■ TASK TO COMPLETE
Each line below that contains the word "computer" must be copied.

■ Stored items
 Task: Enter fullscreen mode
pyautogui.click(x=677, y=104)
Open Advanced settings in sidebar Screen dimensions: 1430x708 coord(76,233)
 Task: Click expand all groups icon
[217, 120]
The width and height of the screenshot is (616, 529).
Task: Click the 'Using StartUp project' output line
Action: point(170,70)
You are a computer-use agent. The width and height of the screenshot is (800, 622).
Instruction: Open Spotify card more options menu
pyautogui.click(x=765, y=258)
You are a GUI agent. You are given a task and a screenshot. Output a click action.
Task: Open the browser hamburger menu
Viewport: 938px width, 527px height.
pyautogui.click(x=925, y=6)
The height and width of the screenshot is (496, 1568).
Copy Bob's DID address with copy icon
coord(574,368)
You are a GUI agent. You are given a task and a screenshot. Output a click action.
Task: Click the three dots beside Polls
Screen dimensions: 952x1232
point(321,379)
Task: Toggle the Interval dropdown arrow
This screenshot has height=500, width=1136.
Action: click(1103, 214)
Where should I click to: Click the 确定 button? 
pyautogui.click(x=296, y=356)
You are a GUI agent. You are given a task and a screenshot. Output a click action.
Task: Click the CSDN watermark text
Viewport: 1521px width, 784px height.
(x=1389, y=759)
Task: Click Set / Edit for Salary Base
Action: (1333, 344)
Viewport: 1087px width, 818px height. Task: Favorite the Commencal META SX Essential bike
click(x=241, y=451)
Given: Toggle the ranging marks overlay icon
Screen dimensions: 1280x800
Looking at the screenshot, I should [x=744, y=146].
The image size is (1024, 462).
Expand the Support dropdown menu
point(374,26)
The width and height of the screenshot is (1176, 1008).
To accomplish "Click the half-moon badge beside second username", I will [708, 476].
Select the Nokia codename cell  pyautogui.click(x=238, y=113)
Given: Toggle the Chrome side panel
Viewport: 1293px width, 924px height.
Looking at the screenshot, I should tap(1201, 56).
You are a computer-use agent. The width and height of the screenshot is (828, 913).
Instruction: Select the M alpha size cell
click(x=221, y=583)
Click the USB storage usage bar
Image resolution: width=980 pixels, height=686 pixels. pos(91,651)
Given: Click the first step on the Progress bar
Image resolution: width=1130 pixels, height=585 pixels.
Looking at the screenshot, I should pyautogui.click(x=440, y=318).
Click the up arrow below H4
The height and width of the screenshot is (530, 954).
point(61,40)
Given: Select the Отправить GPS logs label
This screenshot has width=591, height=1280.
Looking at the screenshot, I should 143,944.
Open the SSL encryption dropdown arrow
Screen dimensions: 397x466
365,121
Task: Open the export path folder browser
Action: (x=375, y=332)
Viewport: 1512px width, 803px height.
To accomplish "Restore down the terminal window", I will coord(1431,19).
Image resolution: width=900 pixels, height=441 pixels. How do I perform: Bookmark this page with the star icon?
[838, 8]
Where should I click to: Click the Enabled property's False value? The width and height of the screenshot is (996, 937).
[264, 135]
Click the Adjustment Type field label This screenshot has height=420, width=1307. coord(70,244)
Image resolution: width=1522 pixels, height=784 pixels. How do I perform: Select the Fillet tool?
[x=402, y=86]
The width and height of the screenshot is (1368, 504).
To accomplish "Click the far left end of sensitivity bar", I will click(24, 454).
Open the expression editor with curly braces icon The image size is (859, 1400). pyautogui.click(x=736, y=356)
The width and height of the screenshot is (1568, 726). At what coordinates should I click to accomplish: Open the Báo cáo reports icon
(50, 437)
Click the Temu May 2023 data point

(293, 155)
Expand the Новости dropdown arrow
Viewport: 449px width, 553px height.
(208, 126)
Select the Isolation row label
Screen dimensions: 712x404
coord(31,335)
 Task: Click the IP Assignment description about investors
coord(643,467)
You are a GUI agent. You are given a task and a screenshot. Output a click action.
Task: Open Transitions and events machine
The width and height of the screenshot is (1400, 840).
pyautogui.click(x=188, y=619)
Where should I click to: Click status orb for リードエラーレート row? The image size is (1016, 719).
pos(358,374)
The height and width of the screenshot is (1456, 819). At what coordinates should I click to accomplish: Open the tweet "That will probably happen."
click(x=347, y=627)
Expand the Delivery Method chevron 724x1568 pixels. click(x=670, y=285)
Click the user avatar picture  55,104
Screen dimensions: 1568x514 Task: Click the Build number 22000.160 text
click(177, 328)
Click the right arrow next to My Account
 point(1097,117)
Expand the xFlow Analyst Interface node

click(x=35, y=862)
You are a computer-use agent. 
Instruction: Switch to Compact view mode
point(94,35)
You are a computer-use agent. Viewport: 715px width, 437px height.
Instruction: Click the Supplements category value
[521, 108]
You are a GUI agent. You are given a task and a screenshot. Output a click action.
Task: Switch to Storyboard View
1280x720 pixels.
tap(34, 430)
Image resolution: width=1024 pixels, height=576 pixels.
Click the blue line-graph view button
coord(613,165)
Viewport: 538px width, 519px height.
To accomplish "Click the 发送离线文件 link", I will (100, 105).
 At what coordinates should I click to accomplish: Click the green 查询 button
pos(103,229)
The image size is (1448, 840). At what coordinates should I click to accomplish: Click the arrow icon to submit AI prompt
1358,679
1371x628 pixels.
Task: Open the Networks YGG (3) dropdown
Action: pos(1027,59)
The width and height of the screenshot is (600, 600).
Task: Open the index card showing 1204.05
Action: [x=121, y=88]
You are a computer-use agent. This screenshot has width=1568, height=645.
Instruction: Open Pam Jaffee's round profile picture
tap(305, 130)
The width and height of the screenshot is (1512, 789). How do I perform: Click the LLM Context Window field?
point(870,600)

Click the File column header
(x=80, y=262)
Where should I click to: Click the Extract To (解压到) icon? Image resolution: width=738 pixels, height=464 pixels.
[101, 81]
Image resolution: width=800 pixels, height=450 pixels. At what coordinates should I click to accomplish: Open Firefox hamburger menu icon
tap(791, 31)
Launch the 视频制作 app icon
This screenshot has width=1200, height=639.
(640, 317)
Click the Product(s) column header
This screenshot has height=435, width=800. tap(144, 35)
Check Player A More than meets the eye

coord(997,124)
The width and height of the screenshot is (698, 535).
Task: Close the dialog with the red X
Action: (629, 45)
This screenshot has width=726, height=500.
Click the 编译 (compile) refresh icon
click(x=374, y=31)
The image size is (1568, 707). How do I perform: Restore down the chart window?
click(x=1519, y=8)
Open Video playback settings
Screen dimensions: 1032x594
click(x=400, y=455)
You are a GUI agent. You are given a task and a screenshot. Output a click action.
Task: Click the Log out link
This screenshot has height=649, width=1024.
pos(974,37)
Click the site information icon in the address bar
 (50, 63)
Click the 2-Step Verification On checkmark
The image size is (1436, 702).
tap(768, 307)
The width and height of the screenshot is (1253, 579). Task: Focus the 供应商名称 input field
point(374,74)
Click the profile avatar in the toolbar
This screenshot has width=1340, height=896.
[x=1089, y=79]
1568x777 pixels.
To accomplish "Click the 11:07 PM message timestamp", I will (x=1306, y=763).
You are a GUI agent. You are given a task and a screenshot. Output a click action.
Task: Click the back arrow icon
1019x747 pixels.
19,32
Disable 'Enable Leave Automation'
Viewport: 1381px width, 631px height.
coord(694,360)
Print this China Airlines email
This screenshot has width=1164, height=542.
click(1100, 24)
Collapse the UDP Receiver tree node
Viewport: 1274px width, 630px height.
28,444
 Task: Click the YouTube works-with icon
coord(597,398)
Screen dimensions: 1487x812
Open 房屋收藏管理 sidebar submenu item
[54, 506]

■ OUTPUT
You are a computer-use agent. The width and height of the screenshot is (800, 622).
You are a computer-use agent. The width and height of the screenshot is (828, 913).
You are a computer-use agent. 
You are a computer-use agent. Viewport: 715px width, 437px height.
You are a computer-use agent. This screenshot has width=1568, height=645.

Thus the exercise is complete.